STUDY MATERIAL:
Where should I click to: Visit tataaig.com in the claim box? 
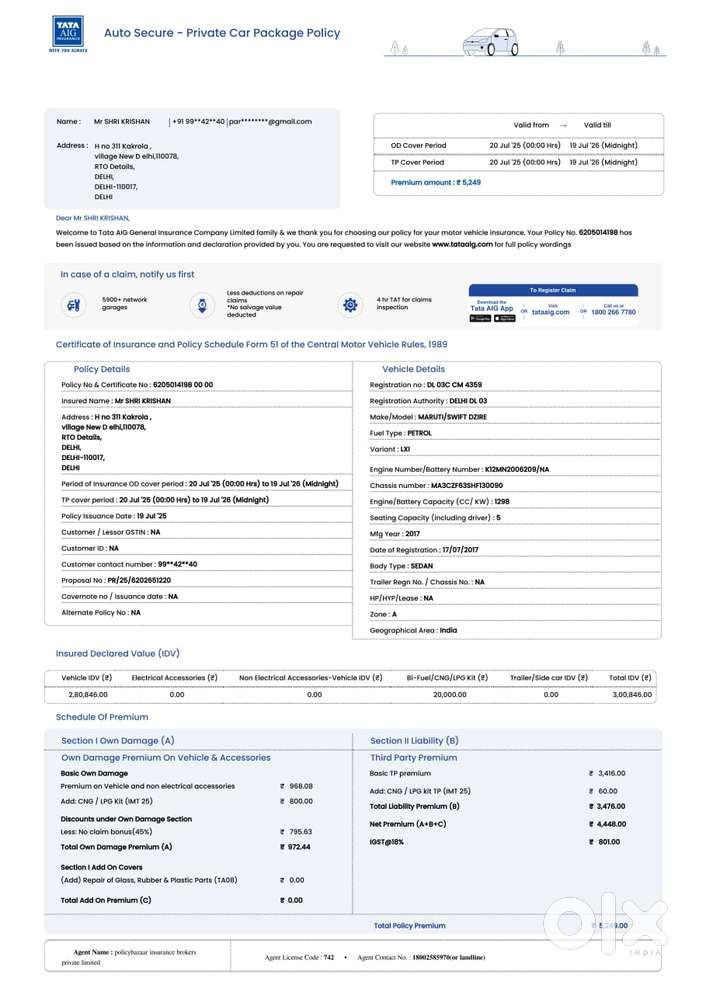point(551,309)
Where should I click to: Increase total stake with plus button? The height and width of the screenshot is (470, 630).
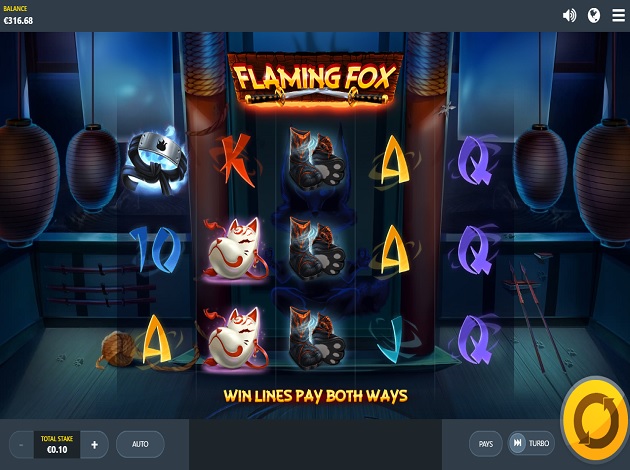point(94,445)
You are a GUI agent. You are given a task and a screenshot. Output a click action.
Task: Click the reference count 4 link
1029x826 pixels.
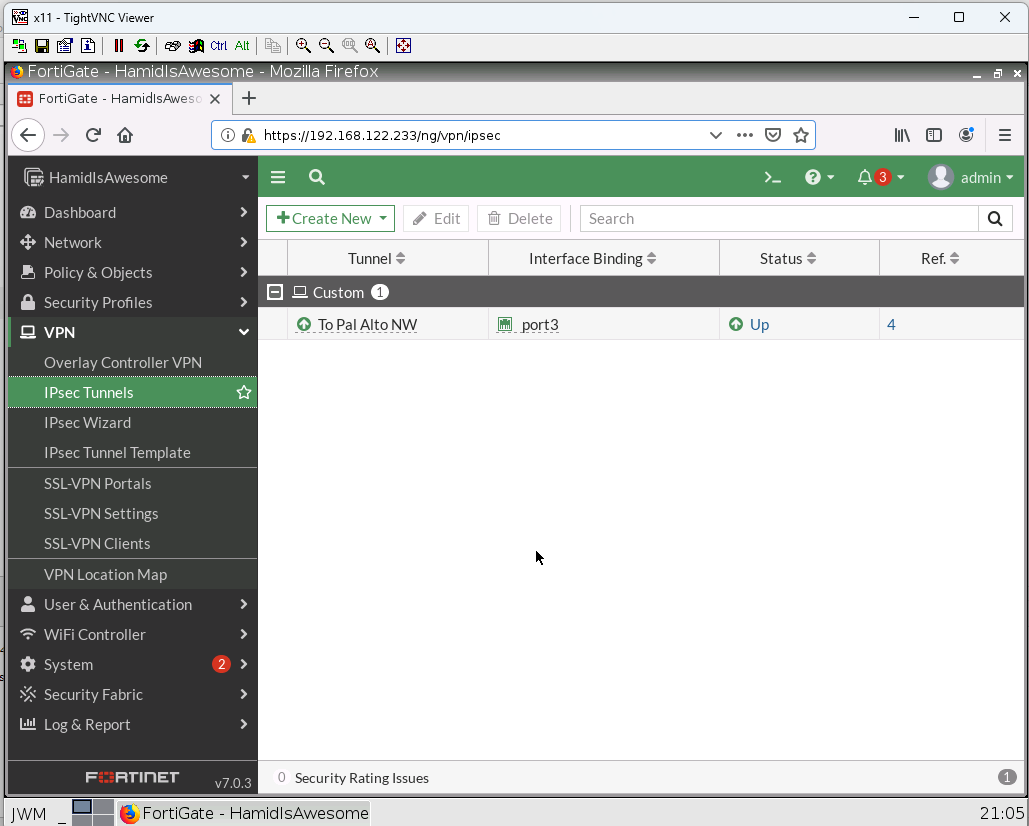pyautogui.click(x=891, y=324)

PROBLEM STATEMENT: Give back an exact reproduction of the entries, with all pictures excluded.

SOLUTION TO THE PROBLEM:
Where should I click to: Visit tataaig.com in the claim box? 
point(551,309)
Where should I click to: Increase total stake with plus button? The height and width of the screenshot is (470, 630).
point(94,445)
You are a GUI agent. You are given a task and a screenshot. Output a click action.
Task: Click the reference count 4 link
1029x826 pixels.
pyautogui.click(x=891, y=324)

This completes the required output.